Article »
The only data that will be returned is the one that meets the conditions only and non-other Otherwise, no record will be displayed. We can also return more than one column, for instance in a class a school table where we want to see students who have more than 10 years, we can use the following command:

select Age, First_Name
from School
where Age>10;

This command returns the column of age and First names of the students in the table who have an age greater than 10 years.
When it comes to the conditions, we use '>' for greater than,'>=' for greater or equal to,'<=' for less or equal to and '=' for equal to. It is awesome to filter data, isn't it?

Given task 1 »
Which comparison operators does the text on SQL filtering list, and what does each one mean?
The SQL text and the records that follow it come from unrelated sources.

Recorded information »
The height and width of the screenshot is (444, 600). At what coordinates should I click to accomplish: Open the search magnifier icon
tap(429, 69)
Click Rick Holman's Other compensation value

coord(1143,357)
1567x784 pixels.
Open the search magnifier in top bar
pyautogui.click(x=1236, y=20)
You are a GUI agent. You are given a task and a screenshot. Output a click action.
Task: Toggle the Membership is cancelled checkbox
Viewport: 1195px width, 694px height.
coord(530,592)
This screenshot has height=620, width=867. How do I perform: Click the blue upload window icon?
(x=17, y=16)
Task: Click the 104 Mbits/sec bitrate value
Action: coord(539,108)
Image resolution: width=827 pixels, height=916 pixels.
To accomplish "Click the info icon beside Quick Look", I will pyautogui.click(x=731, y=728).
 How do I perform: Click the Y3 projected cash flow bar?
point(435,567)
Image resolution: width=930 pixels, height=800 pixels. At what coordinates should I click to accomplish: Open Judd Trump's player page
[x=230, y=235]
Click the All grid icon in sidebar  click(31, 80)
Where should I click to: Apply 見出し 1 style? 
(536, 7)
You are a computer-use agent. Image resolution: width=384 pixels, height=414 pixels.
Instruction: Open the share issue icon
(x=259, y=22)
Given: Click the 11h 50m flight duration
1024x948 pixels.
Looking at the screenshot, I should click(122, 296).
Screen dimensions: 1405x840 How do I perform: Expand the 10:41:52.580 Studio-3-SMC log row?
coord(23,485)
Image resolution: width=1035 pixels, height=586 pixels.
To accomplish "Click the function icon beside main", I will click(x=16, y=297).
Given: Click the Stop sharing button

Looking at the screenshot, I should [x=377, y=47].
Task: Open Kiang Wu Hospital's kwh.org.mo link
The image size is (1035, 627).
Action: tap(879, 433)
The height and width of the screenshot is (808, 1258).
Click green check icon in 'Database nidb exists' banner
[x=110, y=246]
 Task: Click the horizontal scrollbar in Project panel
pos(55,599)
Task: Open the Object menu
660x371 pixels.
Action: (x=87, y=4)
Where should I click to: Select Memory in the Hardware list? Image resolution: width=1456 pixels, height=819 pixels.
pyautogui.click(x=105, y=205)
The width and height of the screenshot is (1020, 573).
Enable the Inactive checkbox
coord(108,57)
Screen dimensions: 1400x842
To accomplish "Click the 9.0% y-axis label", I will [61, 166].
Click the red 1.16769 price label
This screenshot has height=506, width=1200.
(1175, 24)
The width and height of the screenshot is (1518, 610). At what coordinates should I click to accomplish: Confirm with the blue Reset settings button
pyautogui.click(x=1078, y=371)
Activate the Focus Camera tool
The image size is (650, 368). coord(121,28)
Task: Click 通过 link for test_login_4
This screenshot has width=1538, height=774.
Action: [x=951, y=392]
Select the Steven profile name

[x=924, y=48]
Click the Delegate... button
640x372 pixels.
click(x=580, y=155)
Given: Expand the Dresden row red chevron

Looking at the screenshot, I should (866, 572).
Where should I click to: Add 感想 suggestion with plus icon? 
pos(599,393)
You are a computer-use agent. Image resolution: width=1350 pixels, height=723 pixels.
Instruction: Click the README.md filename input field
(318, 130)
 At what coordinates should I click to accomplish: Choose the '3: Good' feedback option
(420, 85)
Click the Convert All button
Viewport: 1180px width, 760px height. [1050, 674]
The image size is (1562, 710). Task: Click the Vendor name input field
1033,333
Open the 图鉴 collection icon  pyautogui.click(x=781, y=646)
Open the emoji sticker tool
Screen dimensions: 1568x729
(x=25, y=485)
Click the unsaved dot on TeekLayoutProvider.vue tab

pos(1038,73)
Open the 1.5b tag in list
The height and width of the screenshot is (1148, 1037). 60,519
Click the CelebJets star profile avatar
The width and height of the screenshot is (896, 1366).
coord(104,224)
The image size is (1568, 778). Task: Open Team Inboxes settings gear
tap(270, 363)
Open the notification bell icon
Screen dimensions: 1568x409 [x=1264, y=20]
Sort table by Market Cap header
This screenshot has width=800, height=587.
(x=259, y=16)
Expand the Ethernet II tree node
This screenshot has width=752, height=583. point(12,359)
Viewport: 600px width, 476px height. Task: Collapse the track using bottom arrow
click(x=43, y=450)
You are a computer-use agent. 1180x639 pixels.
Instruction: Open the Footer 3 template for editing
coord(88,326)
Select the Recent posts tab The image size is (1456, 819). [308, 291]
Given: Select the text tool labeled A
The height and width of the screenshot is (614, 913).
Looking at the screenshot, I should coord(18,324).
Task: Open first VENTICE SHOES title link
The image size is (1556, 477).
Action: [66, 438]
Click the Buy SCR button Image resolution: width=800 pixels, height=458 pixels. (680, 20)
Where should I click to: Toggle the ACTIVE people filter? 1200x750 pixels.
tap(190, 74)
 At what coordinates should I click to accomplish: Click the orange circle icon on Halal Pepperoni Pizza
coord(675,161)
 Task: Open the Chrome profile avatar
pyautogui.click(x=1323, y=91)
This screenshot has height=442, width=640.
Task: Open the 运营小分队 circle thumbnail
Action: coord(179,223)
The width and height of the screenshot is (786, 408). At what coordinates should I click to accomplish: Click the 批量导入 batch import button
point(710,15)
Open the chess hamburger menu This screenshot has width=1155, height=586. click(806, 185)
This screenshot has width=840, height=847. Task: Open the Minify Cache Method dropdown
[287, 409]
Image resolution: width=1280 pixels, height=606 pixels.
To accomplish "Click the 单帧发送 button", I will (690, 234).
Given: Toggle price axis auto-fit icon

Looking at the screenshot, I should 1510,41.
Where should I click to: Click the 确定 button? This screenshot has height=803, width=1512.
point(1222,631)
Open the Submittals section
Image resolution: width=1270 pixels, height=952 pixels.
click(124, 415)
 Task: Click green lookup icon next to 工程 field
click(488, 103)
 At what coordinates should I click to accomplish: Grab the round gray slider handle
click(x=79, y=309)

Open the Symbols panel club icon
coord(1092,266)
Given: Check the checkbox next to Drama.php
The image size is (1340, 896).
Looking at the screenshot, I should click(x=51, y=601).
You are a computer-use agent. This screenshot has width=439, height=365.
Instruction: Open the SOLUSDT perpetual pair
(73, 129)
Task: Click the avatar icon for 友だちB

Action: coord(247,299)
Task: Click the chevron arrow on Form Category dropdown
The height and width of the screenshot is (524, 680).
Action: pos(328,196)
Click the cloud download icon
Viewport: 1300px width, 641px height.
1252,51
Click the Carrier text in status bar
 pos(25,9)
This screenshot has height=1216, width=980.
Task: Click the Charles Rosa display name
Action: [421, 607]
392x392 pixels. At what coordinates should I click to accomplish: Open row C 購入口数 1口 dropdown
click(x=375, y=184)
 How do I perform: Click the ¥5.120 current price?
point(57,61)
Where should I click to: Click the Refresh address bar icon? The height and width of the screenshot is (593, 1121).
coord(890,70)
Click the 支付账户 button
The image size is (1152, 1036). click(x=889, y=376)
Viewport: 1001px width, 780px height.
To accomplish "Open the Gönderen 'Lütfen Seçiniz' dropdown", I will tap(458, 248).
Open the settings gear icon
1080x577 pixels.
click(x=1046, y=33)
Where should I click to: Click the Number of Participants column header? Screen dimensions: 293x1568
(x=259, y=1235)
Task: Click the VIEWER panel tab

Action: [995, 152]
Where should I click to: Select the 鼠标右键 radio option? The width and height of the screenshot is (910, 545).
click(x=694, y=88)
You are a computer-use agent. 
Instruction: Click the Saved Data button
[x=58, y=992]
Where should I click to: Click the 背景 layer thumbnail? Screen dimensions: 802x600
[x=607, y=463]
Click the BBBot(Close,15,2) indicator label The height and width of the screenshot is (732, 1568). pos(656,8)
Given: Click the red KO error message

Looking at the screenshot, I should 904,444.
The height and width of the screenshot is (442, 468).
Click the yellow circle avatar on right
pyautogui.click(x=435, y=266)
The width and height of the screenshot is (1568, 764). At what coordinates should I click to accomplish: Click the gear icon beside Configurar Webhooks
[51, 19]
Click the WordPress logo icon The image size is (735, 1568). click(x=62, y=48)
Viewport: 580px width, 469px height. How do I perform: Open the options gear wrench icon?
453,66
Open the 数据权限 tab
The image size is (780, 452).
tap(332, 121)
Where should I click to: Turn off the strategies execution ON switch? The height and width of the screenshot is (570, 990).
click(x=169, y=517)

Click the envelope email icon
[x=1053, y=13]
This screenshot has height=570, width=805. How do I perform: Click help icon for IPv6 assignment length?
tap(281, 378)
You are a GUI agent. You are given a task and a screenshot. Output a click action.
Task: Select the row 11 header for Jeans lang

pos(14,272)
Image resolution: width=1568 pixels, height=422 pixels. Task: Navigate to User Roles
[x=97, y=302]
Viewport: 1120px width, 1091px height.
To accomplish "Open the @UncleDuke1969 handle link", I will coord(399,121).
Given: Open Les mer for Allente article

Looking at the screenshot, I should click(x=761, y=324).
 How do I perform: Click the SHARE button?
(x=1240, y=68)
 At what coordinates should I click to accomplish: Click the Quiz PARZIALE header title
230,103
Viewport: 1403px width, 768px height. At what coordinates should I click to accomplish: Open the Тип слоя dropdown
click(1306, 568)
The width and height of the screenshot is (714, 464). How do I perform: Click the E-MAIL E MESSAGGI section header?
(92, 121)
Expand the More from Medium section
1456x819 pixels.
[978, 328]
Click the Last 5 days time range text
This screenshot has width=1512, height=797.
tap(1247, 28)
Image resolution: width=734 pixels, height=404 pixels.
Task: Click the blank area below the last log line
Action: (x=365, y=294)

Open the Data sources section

Given task 2 »
Can you retype the records, beginning with the first line and continuing through the line containing "coord(108,57)"?

Correct answer 1 »
- '>' means greater than
- '>=' means greater or equal to
- '<=' means less or equal to
- '=' means equal to

Correct answer 2 »
The height and width of the screenshot is (444, 600). At what coordinates should I click to accomplish: Open the search magnifier icon
tap(429, 69)
Click Rick Holman's Other compensation value

coord(1143,357)
1567x784 pixels.
Open the search magnifier in top bar
pyautogui.click(x=1236, y=20)
You are a GUI agent. You are given a task and a screenshot. Output a click action.
Task: Toggle the Membership is cancelled checkbox
Viewport: 1195px width, 694px height.
coord(530,592)
This screenshot has height=620, width=867. How do I perform: Click the blue upload window icon?
(x=17, y=16)
Task: Click the 104 Mbits/sec bitrate value
Action: coord(539,108)
Image resolution: width=827 pixels, height=916 pixels.
To accomplish "Click the info icon beside Quick Look", I will pyautogui.click(x=731, y=728).
 How do I perform: Click the Y3 projected cash flow bar?
point(435,567)
Image resolution: width=930 pixels, height=800 pixels. At what coordinates should I click to accomplish: Open Judd Trump's player page
[x=230, y=235]
Click the All grid icon in sidebar  click(31, 80)
Where should I click to: Apply 見出し 1 style? 
(536, 7)
You are a computer-use agent. Image resolution: width=384 pixels, height=414 pixels.
Instruction: Open the share issue icon
(x=259, y=22)
Given: Click the 11h 50m flight duration
1024x948 pixels.
Looking at the screenshot, I should click(122, 296).
Screen dimensions: 1405x840 How do I perform: Expand the 10:41:52.580 Studio-3-SMC log row?
coord(23,485)
Image resolution: width=1035 pixels, height=586 pixels.
To accomplish "Click the function icon beside main", I will click(x=16, y=297).
Given: Click the Stop sharing button

Looking at the screenshot, I should [x=377, y=47].
Task: Open Kiang Wu Hospital's kwh.org.mo link
The image size is (1035, 627).
Action: tap(879, 433)
The height and width of the screenshot is (808, 1258).
Click green check icon in 'Database nidb exists' banner
[x=110, y=246]
 Task: Click the horizontal scrollbar in Project panel
pos(55,599)
Task: Open the Object menu
660x371 pixels.
Action: (x=87, y=4)
Where should I click to: Select Memory in the Hardware list? Image resolution: width=1456 pixels, height=819 pixels.
pyautogui.click(x=105, y=205)
The width and height of the screenshot is (1020, 573).
Enable the Inactive checkbox
coord(108,57)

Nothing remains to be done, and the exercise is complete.